Brian McBride said...

This was really well written! I've been searching for feedback and reviews on whether self-publishing is a good choice or not. I have a book that is finished, but the editing is still underway, but I don't know which direction I should go.
Basically, what I need to know is this: what are the pros and cons of self-publishing as opposed to traditional publishing?

www.jointhestarcrafters.blogspot.com

Oliver Dahl said...

I'm really glad you thought it was well written! I've been told that before, but I haven't really read through it since it posted. I just read through it again, and, I have to agree, without bragging, sorry. :P

That is a really good question! It makes we wish I had added that! Wow! I had to think about that one!

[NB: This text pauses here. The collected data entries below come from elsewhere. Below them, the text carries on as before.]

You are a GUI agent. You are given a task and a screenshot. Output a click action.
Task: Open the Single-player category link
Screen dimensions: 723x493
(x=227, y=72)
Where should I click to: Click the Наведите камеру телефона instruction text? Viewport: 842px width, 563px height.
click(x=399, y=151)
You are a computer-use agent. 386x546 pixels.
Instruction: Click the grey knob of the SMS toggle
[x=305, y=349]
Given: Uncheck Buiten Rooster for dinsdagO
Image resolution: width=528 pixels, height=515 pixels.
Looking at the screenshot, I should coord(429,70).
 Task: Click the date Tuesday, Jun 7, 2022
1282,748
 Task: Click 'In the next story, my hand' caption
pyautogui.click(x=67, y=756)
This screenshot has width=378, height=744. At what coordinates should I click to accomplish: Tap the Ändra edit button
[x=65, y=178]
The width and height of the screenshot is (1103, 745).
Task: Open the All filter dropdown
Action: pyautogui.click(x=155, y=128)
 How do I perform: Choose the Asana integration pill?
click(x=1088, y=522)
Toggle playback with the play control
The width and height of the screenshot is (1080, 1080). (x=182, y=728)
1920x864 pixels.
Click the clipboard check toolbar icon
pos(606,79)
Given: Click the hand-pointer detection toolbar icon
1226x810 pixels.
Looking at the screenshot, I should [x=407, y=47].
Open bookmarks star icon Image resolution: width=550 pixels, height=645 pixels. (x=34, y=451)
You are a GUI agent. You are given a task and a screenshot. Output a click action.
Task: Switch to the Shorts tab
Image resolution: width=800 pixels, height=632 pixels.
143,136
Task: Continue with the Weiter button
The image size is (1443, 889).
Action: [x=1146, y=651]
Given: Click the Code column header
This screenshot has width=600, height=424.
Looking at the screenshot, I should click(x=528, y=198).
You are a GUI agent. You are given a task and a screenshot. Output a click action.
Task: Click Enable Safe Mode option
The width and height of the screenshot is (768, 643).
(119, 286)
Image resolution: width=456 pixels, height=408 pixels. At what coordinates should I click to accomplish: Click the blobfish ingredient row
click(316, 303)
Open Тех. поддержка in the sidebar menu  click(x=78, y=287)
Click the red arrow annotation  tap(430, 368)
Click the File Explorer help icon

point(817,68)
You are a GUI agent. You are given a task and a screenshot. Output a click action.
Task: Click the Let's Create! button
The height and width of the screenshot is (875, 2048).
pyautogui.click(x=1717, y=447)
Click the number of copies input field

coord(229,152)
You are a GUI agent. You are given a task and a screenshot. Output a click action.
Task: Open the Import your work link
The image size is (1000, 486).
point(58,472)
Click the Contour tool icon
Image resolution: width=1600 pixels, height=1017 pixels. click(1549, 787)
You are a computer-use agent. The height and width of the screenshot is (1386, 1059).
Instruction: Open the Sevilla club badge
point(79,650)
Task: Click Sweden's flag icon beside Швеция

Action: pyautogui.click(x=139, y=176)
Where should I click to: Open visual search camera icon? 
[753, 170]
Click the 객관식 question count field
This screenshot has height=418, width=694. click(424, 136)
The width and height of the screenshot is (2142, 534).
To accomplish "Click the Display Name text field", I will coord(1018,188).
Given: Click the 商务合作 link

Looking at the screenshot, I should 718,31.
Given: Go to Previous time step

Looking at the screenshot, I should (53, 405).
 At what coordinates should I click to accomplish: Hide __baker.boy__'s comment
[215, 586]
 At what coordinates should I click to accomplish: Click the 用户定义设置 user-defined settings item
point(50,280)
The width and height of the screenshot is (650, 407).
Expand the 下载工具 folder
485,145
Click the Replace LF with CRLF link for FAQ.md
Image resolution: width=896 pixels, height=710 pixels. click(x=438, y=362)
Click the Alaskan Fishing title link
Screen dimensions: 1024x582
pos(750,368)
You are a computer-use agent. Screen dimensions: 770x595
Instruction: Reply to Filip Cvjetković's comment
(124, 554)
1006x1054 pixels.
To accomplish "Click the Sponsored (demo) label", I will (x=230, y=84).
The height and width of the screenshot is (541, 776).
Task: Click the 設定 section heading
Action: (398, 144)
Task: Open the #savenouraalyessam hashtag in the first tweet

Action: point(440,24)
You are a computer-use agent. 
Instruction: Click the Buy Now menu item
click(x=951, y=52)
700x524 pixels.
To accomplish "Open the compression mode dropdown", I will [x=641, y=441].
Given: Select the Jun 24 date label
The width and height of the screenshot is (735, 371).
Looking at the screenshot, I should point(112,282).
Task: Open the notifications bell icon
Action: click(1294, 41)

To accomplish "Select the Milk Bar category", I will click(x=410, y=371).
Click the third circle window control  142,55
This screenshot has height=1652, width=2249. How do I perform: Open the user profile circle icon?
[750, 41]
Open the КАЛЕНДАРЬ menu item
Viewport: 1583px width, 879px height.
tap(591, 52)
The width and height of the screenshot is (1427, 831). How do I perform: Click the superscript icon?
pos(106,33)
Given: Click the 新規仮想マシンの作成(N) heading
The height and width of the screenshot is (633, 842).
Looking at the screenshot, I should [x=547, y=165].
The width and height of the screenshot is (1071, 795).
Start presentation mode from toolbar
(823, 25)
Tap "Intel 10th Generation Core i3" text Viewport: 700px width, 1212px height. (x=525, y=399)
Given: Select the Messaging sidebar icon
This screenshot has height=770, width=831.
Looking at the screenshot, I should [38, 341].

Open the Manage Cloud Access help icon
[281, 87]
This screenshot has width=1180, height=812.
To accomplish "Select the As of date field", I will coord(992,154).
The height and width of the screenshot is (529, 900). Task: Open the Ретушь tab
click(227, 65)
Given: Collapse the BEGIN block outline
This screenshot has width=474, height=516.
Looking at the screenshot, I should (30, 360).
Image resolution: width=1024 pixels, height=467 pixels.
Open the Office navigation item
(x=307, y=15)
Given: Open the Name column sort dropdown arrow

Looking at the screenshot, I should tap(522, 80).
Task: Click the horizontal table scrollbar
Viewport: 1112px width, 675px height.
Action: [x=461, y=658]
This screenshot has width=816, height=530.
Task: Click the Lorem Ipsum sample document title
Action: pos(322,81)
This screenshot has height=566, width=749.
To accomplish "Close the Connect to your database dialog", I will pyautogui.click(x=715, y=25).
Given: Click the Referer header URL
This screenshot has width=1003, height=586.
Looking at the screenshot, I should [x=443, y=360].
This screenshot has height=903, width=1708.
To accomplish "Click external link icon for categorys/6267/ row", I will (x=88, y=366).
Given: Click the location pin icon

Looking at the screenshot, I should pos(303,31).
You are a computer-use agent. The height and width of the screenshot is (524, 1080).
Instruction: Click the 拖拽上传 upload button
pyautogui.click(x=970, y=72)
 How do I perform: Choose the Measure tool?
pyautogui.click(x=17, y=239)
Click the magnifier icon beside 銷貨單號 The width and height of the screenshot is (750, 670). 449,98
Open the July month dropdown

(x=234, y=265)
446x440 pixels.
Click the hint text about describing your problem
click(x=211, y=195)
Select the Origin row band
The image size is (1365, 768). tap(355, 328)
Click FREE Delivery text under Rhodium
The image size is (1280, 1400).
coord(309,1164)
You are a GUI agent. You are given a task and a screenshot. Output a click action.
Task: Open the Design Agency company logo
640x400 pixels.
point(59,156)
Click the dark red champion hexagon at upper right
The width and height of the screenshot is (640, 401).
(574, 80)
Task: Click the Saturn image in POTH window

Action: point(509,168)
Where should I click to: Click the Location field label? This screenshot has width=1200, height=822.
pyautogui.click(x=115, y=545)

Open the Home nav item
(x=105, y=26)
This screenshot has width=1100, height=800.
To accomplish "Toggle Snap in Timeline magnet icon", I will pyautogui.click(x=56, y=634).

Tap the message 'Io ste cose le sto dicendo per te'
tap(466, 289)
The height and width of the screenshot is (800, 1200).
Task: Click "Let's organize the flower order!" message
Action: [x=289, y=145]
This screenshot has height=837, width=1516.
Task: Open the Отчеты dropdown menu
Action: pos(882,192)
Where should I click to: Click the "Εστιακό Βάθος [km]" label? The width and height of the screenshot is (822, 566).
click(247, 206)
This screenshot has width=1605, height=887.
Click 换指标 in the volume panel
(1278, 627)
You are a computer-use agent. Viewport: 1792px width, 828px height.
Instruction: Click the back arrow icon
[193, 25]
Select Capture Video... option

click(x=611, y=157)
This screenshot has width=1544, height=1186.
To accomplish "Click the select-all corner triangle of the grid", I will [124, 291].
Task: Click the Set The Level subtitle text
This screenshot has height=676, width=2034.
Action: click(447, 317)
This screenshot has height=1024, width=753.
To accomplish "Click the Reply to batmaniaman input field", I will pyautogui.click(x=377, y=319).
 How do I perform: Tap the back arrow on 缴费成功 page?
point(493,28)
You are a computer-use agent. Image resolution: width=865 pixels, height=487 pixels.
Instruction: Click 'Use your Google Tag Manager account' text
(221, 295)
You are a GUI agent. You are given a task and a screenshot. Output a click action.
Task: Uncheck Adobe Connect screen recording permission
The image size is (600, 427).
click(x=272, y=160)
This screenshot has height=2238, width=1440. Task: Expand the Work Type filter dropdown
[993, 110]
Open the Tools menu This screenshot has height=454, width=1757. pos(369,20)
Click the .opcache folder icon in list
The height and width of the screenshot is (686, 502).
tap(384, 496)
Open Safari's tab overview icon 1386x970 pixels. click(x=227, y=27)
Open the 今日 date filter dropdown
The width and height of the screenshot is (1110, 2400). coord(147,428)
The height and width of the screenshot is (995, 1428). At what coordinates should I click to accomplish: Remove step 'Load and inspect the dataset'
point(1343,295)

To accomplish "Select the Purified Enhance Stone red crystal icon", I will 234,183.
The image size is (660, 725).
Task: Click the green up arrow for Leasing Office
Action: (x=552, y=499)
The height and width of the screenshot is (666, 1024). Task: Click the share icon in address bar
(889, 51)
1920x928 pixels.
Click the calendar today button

Basically, anyone with a finished book can self-publish even if it's not any good, for better or for worse. When you "traditionally" publish, you are depending on the fact that the editor(s) or an agent will find your work satisfying or enjoyable, and will work to publish it for you. I would say in general that most "traditionally published" books sell more. There are definite exceptions, like John Locke and others, but as a whole, and especially in print format, traditionally published books sell more because they are done more professionally, written or illustrated better, and marketed to a larger, existing audience. When self-publishing, you can still get the same benefits, it just comes at the author's expense, not the publisher's. And this can get expensive. If you and others believe in your book, go ahead and try to traditionally publish. I hope to do this someday. If you want quick, guaranteed publication, without having to worry about what others think, and to have complete control over every aspect of the book, self-publishing is the way to go. If you like to have this stuff done for you, or your book is exceptionally written, go the "traditional" route. There aree definite pros and cons to both methods. In the end it's all up to the author, no matter which way you go.

If you want any more info about this, email me at oliverwdahl@gmail.com

Thanks for the comment! I hope mine helped!